All treatments (E4 or Placebo) will be administered once daily (QD) per os for
at least 12 consecutive weeks until the last biological assessments (Day 91
maximum) have been performed. After the E4/placebo treatment period,
non-hysterectomised subjects only will receive progestin therapy for 14 days
with 10 mg dydrogesterone QD.
The study consists of 5 study visits. A washout period (typically 1 to 4
weeks) is required before the run-in period in case of prior use of oestrogen
or progestin-containing drugs.
Intervention
All treatments including placebo will be administered, 1 capsule administered
QD per os (Group 1) for at least 12 consecutive weeks until the last biological
assessments (Day 91 maximum) have been performed.
After the E4/placebo treatment period, non-hysterectomised subjects only will
receive progestin therapy for 14 days with 10 mg dydrogesterone QD.
Study burden and risks
Please refer to page 31 onwards in the protocol.
There will be 5 study visits: Visit 1 (Pre-screening and Washout, up to 4 weeks
prior to Screening); Visit 1a (Screening visit up to 1 week prior to the Run-In
period); Visit 2 (Randomization and Baseline Assessment, Day -1), Visit 3 (Week
5), Visit 4 (End of treatment [EOT]/Week 13) and Visit 5 (End of study
[EOS]/Week 16).
After screening, subjects will have a 2-week Run-In period (Day -15 to Day -2)
during which they will record their hot flushes each day in an electronic diary
(e-diary).
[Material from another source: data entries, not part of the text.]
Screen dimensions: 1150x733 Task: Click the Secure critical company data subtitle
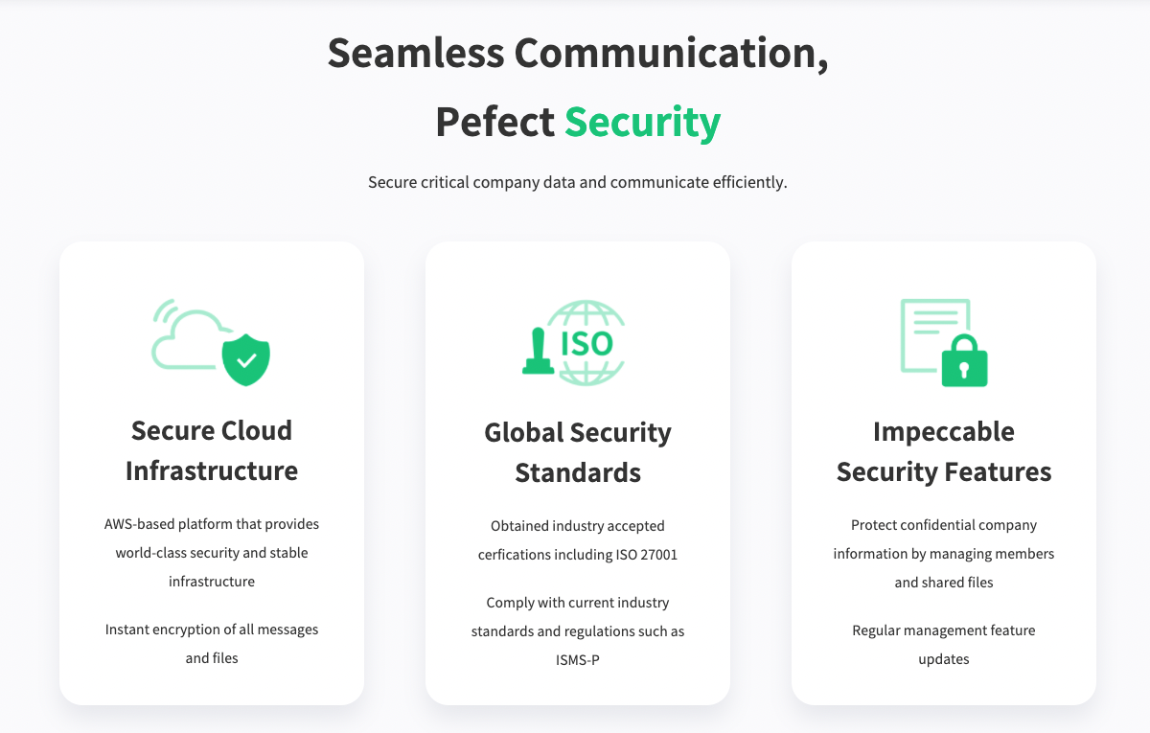(x=578, y=182)
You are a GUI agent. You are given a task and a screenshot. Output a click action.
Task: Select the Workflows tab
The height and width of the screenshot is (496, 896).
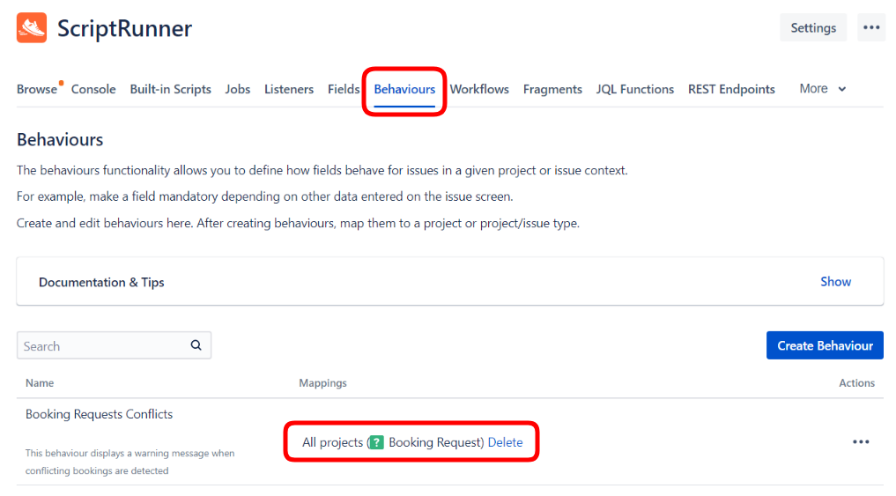tap(479, 89)
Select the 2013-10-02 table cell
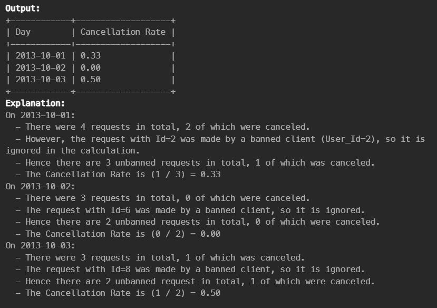The width and height of the screenshot is (437, 308). (x=41, y=68)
After Visit 4, the last 3 weeks of diary completion will only
include bleeding assessment using the scale provided in the section 8.2.3 of
the protocol. Hot flushes and pill intake will not need to be recorded.
Subject will document the intake of the investigational drug product in an
e-diary (e-diary).
Gyn. examiniaton at screening (visit 1a), End of Treatment (visit 4) and End of
Study / Follow Up (visit 5).
Cervical Pap smear at screening.
Urin Pregnancy Test at screening.
TVUS at screening, visit 2, visit 3, visit 4 and visit 5.
Breast Examination at screening, visit 4 and visit 5.
Mammography at screening unless a normal result is available within 9 months
before study start.
Self Assessment of VVA (vulvovaginal) symptoms at visit 2, visit 4.
ECG at visit 1a, visit 4.
Routine urinalysis, visit 1a, visit 4.
Fasten blood sampling at visit 1a, visit 2, visit 3, visit 4, visit 5.
Benefits of HRT are that it is the best therapy for relief of hot
flashes/flushes and night sweats as well as for vaginal dryness and atrophic
changes. Additionally, it has dose-related benefit for bone health and for
prevention of osteoporosis. HRT also has been shown to enhance libido and
quality of life. Lastly, HRT can be administered via multiple routes (oral,
transdermal, injection, intra-uterine, vaginal) and can thus be based on
personal preference for most women who require this treatment.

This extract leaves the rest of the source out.